■ **Job 1**: In the passage on the scalar-tensor theory, give the part starting at "There have been" and ending at "original published version." again, swapping "papers" for "articles".
■ **Job 2**: Why does the passage on the scalar-tensor theory call the air-pressure and rubber-stretching analogies misleading? Answer in one to three sentences.
■ **Job 3**: In the passage on the scalar-tensor theory, which journal published the 1961 article by C. Brans and Dicke?

For the part ten years, Professor Robert Dicke ’39 and his colleagues at Princeton and elsewhere have been devising tests for the scalar-tensor theory of gravitation. The scalar-tension theory is a modification of Einstein’s theory of general relativity. In 1965, 1967, and 1970 there were several journalistic flurried about one or another of the experiments concerning the theory. This search for experimental verification has involved Dicke in investigating the shape and composition of the sun, in projects which have ended with putting instruments on the moon, and in speculations on the origins of the universe.
The scalar-tensor theory does not attempt to replace general relativity. Rather, it supplements general relativity with a second gravitational effect. In general relativity, the strength of gravitation is constant in space and time. According to scalar-tensor theory, the strength of gravitation weakens with time.
There have been a number of papers publishes on the subject of the theory since its first, dramatic appearance in an article by C. Brans and Dicke in The Physical Review in 1961. Partly, this is so because relativity is a glamorous subject. Most of the papers address themselves to formal theoretical problems concerning the statement of the scalar-tensor theory. And Dicke himself published a different form of the theory a year after the original published version.
The name scalar-tensor refers to the character of the fields which are used in the theory to describe gravitation. An example of a scalar field is air pressure in a room. Every point in the room has a definite, measurable pressure. An example of a tensor field would be something like stress in the earth’s surface, or the stretching of a piece of rubber. But even these three-dimensional analogies are misleading because both of these fields, the scalar and the tensor, exist in four-dimensional space with time as the fourth dimension.

■ **Excerpted records**:
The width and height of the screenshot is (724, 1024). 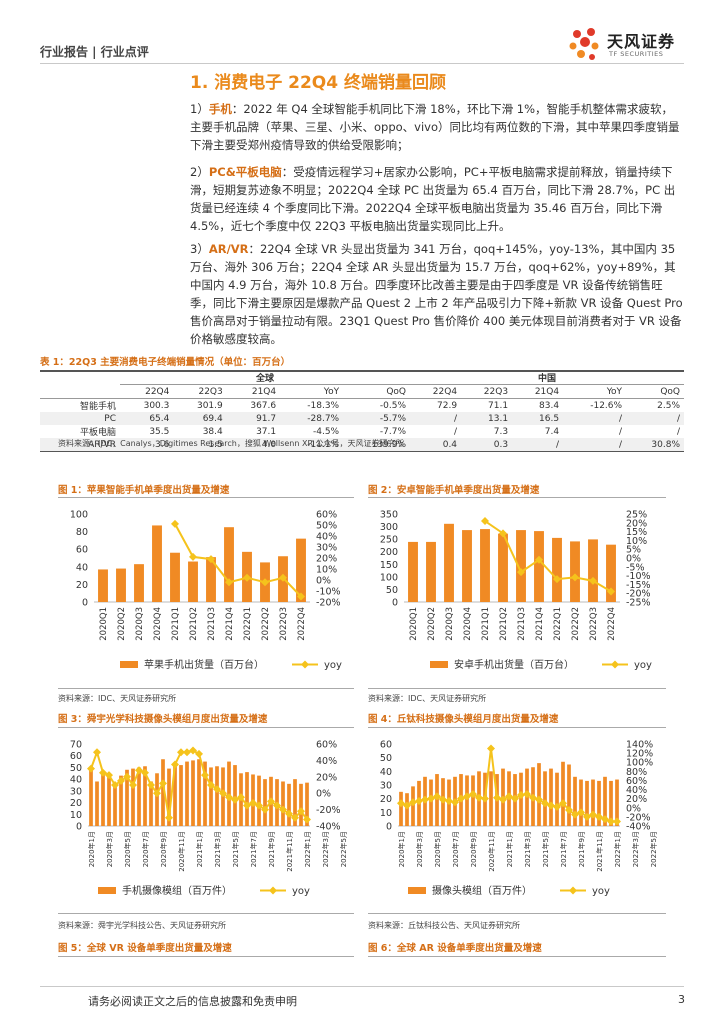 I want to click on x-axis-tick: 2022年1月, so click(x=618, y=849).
---
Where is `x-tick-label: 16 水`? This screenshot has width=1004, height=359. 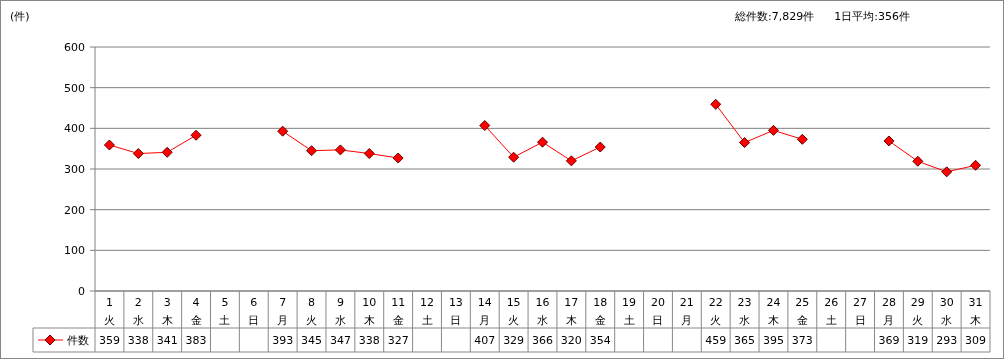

■ **Written solution 1**:
There have been a number of articles publishes on the subject of the theory since its first, dramatic appearance in an article by C. Brans and Dicke in The Physical Review in 1961. Partly, this is so because relativity is a glamorous subject. Most of the articles address themselves to formal theoretical problems concerning the statement of the scalar-tensor theory. And Dicke himself published a different form of the theory a year after the original published version.

■ **Written solution 2**: They are three-dimensional analogies. Both the scalar and the tensor fields exist in four-dimensional space, with time as the fourth dimension.

■ **Written solution 3**: The Physical Review.